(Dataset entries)
+++++
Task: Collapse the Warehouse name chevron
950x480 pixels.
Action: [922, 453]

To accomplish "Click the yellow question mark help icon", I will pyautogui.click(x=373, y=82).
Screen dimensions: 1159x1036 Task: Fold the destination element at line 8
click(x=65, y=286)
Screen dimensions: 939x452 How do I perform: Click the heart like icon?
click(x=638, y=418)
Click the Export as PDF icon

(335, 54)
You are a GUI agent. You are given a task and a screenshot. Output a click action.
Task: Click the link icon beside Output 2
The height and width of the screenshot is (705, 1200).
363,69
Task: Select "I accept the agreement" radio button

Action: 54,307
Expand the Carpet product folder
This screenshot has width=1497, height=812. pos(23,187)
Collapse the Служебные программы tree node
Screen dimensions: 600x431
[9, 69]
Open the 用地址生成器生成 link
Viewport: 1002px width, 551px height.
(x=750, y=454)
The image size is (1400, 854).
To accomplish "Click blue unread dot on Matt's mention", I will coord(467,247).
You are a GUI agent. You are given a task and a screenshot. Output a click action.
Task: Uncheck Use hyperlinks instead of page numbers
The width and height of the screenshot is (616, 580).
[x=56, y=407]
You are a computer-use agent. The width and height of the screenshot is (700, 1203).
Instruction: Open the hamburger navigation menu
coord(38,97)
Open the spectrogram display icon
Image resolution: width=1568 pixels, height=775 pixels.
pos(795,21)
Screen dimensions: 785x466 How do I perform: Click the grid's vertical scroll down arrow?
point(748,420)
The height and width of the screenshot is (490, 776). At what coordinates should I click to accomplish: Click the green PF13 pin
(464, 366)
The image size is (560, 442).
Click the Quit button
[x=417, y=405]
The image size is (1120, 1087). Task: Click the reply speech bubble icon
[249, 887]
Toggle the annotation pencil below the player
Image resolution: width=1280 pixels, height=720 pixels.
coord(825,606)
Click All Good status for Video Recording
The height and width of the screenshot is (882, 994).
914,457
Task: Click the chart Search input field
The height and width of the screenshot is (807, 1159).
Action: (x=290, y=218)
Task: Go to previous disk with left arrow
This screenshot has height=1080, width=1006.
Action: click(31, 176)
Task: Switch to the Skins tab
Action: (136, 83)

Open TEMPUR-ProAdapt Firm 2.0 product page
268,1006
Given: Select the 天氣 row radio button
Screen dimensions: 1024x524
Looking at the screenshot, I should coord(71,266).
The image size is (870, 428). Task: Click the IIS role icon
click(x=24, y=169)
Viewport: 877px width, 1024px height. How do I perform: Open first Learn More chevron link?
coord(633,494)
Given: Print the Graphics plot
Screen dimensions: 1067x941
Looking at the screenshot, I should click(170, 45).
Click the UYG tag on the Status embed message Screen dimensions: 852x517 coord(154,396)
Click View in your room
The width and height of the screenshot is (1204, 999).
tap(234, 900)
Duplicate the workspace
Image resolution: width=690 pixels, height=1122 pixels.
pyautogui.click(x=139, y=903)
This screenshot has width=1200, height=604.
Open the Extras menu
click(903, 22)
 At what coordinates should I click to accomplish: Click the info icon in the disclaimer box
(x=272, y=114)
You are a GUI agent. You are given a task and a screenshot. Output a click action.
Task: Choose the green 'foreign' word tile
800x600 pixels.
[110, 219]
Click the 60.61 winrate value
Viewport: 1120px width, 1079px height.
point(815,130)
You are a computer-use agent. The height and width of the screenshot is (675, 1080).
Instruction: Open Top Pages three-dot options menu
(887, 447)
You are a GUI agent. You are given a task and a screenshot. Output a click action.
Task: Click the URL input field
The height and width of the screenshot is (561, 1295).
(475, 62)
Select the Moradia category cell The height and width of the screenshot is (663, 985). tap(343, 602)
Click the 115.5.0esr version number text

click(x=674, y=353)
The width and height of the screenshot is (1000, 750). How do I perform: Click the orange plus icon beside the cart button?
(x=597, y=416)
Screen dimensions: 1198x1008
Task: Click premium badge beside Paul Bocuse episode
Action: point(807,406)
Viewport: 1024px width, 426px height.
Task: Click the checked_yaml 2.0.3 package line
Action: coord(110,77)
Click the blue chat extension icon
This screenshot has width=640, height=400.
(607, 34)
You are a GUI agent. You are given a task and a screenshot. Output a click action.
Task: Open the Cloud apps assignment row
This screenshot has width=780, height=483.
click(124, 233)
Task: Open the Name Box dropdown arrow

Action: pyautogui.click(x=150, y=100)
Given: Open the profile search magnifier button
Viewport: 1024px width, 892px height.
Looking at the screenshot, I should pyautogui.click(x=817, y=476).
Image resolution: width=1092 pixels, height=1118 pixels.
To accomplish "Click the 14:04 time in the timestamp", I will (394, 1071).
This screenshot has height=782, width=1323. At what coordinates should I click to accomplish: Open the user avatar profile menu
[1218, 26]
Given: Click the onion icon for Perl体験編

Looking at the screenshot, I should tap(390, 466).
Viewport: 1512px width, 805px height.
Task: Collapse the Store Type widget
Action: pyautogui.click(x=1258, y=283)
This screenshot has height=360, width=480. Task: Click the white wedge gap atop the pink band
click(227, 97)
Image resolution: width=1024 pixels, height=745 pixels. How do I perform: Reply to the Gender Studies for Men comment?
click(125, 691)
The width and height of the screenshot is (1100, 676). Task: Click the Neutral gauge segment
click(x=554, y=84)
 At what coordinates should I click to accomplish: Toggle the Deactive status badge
+++++
Wherever the string "input" occurs in the data, copy the line that holds it.

◆ Exercise answer:
Task: Click the chart Search input field
Task: Click the URL input field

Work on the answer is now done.